Pazienti incontinenti e stomizzati. Da Fais il nuovo progetto Sos dedicato

Pazienti incontinenti e stomizzati. Da Fais il nuovo progetto Sos dedicato

Pazienti incontinenti e stomizzati. Da Fais il nuovo progetto Sos dedicato
Al modello di cura tradizionale, basato sull’interazione in presenza tra paziente e stomaterapista, il progetto Sos vuole affiancare la possibilità di “consulenze virtuali” e di una modalità di relazione e informazione innovativa. Altra importante novità è la possibilità di formazione preventiva e monitoraggio dell’aderenza terapeutica.

Un Experience Lab promosso dalla Fais, la Federazione delle Associazioni Incontinenti e Stomizzati, per presentare il progetto S.O.S. – Smart Ostomy Support, una iniziativa sperimentale per l’assistenza a distanza dei pazienti cronici portatori di stomia ed ex stomizzati in fase riabilitativa.

Al modello di cura tradizionale, basato sull’interazione in presenza tra paziente e stomaterapista, il progetto S.O.S. vuole affiancare la possibilità di “consulenze virtuali” e di una modalità di relazione e informazione innovativa. “L’iniziativa prevede l’uso combinato di smartphone e tablet, tecniche di gamification, ed un modello di lavoro basato sullo smartworking. Questi elementi consentiranno ad un gruppo pilota composto soprattutto infermieri stomaterapissti e volontari Fais, di fornire assistenza, informazioni, buone pratiche, monitoraggio delle terapie ai pazienti secondo il paradigma della connected care” spiega Nicola Caione, responsabile Fais del progetto.

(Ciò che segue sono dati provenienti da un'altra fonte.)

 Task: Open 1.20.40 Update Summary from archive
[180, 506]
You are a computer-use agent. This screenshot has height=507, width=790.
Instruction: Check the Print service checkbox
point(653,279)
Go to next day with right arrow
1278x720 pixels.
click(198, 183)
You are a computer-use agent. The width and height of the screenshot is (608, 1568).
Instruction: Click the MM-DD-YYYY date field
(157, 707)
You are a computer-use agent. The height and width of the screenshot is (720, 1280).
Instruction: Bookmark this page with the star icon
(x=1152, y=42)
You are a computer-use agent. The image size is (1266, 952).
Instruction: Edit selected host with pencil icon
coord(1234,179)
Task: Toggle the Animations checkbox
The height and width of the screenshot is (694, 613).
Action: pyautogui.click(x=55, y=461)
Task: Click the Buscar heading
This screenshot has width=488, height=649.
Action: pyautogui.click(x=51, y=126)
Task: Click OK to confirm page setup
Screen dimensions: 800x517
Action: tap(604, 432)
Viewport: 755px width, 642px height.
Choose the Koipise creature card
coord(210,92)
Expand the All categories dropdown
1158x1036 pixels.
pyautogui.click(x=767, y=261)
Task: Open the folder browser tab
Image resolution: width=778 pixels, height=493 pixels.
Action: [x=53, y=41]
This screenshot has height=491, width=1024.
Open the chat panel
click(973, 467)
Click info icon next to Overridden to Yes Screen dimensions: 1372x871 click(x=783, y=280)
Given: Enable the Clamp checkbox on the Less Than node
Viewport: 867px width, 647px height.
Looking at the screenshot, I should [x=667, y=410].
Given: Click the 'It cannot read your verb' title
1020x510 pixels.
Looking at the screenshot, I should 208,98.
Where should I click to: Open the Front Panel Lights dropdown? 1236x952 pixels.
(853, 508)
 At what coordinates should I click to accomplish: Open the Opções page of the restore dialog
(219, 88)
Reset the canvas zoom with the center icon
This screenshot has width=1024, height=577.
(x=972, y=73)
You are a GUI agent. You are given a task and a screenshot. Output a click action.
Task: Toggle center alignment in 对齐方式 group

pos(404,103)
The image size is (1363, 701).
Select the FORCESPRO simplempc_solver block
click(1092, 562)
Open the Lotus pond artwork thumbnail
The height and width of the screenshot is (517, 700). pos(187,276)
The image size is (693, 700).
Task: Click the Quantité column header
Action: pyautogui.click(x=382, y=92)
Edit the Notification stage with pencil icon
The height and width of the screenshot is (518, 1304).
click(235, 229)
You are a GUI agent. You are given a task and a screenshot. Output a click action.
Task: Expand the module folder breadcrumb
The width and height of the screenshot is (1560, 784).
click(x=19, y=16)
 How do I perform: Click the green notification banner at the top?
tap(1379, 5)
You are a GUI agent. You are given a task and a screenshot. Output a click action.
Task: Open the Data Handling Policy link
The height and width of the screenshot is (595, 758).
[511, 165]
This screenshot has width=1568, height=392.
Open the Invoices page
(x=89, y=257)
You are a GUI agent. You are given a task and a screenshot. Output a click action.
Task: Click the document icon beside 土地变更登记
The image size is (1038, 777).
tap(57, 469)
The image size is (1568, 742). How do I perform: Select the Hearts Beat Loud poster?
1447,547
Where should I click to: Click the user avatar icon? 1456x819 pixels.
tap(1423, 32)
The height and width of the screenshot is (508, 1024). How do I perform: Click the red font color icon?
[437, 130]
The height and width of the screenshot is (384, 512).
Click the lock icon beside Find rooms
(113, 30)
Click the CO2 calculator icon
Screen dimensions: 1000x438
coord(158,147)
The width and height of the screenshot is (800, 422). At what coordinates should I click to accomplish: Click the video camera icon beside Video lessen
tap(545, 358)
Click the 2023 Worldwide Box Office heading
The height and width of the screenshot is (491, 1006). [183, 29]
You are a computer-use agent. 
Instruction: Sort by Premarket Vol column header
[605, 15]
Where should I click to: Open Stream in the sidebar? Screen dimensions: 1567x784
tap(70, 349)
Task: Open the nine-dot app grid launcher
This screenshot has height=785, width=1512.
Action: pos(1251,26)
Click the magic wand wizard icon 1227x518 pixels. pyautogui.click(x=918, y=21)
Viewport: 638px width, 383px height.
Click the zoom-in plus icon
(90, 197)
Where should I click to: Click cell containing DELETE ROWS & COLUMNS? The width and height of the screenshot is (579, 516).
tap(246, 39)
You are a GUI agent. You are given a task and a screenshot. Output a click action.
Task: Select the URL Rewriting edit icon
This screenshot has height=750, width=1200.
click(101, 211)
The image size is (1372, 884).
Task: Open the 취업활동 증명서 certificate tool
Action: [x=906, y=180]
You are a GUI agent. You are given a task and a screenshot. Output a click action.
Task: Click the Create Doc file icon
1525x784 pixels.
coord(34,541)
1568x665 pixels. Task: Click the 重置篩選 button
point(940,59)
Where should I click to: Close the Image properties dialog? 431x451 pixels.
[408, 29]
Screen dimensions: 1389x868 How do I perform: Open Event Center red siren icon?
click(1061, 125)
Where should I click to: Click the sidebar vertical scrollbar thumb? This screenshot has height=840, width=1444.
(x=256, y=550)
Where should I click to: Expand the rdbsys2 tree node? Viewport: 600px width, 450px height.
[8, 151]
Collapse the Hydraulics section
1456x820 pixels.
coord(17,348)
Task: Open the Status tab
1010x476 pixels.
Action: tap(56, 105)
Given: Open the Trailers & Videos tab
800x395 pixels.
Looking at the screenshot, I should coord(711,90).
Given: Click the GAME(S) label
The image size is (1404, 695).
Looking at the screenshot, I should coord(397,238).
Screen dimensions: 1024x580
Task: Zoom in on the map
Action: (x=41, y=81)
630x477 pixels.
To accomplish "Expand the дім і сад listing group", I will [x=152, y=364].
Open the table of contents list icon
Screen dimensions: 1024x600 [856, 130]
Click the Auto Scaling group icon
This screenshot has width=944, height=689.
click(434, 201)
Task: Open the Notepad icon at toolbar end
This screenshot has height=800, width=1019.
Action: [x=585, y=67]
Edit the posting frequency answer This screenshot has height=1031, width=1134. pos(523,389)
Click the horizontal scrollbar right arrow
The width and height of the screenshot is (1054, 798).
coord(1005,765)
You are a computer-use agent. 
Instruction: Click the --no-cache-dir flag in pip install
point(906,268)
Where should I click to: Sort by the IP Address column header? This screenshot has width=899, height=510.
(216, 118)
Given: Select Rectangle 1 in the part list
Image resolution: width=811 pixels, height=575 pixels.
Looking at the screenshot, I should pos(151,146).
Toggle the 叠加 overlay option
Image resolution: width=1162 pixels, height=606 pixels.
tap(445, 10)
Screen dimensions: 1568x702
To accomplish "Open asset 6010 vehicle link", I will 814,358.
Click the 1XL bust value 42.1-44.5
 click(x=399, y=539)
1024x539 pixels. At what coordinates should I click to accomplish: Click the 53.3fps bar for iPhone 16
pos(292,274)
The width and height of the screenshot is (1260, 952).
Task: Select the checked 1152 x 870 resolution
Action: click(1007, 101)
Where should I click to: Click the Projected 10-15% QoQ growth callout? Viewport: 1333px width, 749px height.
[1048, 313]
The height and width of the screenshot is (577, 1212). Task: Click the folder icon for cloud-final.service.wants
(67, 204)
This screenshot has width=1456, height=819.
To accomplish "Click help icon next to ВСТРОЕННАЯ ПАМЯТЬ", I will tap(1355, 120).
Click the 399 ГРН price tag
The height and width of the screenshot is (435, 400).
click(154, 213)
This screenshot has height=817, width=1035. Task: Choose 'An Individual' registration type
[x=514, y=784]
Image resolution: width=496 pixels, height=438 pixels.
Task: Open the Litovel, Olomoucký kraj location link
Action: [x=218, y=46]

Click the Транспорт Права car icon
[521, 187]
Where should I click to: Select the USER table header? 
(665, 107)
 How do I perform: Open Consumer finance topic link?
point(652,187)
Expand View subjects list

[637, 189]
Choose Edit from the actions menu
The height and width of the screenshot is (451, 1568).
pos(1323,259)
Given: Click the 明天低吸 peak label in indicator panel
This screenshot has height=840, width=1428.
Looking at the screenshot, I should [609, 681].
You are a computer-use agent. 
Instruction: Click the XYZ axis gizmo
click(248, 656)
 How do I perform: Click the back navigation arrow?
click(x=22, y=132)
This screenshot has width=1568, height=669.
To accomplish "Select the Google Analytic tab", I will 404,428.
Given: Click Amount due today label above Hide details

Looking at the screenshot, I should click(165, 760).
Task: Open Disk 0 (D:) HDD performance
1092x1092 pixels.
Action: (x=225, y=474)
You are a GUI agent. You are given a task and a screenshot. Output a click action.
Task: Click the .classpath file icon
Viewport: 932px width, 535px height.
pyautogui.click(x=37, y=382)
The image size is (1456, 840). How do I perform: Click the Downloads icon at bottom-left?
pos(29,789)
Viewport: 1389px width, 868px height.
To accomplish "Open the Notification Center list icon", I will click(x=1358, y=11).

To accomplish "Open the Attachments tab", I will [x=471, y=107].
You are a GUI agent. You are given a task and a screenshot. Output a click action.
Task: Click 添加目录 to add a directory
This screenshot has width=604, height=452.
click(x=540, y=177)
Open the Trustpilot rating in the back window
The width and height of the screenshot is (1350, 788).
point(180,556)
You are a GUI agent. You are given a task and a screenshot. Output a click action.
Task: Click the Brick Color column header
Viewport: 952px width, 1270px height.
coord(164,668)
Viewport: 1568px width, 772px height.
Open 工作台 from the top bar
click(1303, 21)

Nel progetto, primo in Italia in questo settore, si farà ricorso anche a forme di lavoro smart: il personale coinvolto nella sperimentazione non dovrà necessariamente lavorare da uno studio medico o da un ospedale, ma potrà assistere i pazienti anche da luoghi diversi (es. la propria abitazione).

Altra importante novità è la possibilità di formazione preventiva e monitoraggio dell’aderenza terapeutica. I pazienti prima di essere operati, potranno iniziare a conoscere la stomia e imparare a seguire tutti gli accorgimenti terapeutici necessari ad una sua corretta gestione. Ciò sarà reso possibile tramite una sezione dedicata dell’app fruibile da smartphone e/o tablet. Il software, che sarà realizzato nell’ambito del progetto, utilizzerà le tecniche note come gamification (l’utilizzo di elementi mutuati dai giochi e delle tecniche di game design in contesti esterni ai giochi) per favorire il processo di apprendimento alla cura della stomia, rendendolo semplice e preparando il paziente alla gestione della sua nuova condizione.
 
Sempre tramite la medesima applicazione il paziente potrà inserire dati rilevanti ai fini della cura e del monitoraggio dell’utilizzo dei presidi medici (es. sacche per stomia, pasta adesiva etc.) e di eventuali problematiche occorse nella gestione della stomia (es. irritazione della cute, frequenza del cambio dei presidi, etc.). Potrà infine conoscere dove si trova l’ambulatorio più vicino alla sua posizione attuale, funzionalità utile quando ci si trova lontano dalla propria abitazione per viaggi di lavoro o per vacanza.
 
“Siamo particolarmente orgogliosi di questo progetto perché pone l’assocazione pazienti in un ruolo attivo di partnership con i tradizionali e nuovi stakeholder, tutte aziende che fanno innovazione nel proprio settore. Una linea di azione che testimonia l’attenzione della Fais verso nuove forme di intervento a favore delle persone incontinenti e stomizzate, ma ci aspettiamo riscontri positivi anche dai caregiver”, sottolinea Pier Raffaele Spena, presidente Fais onlus.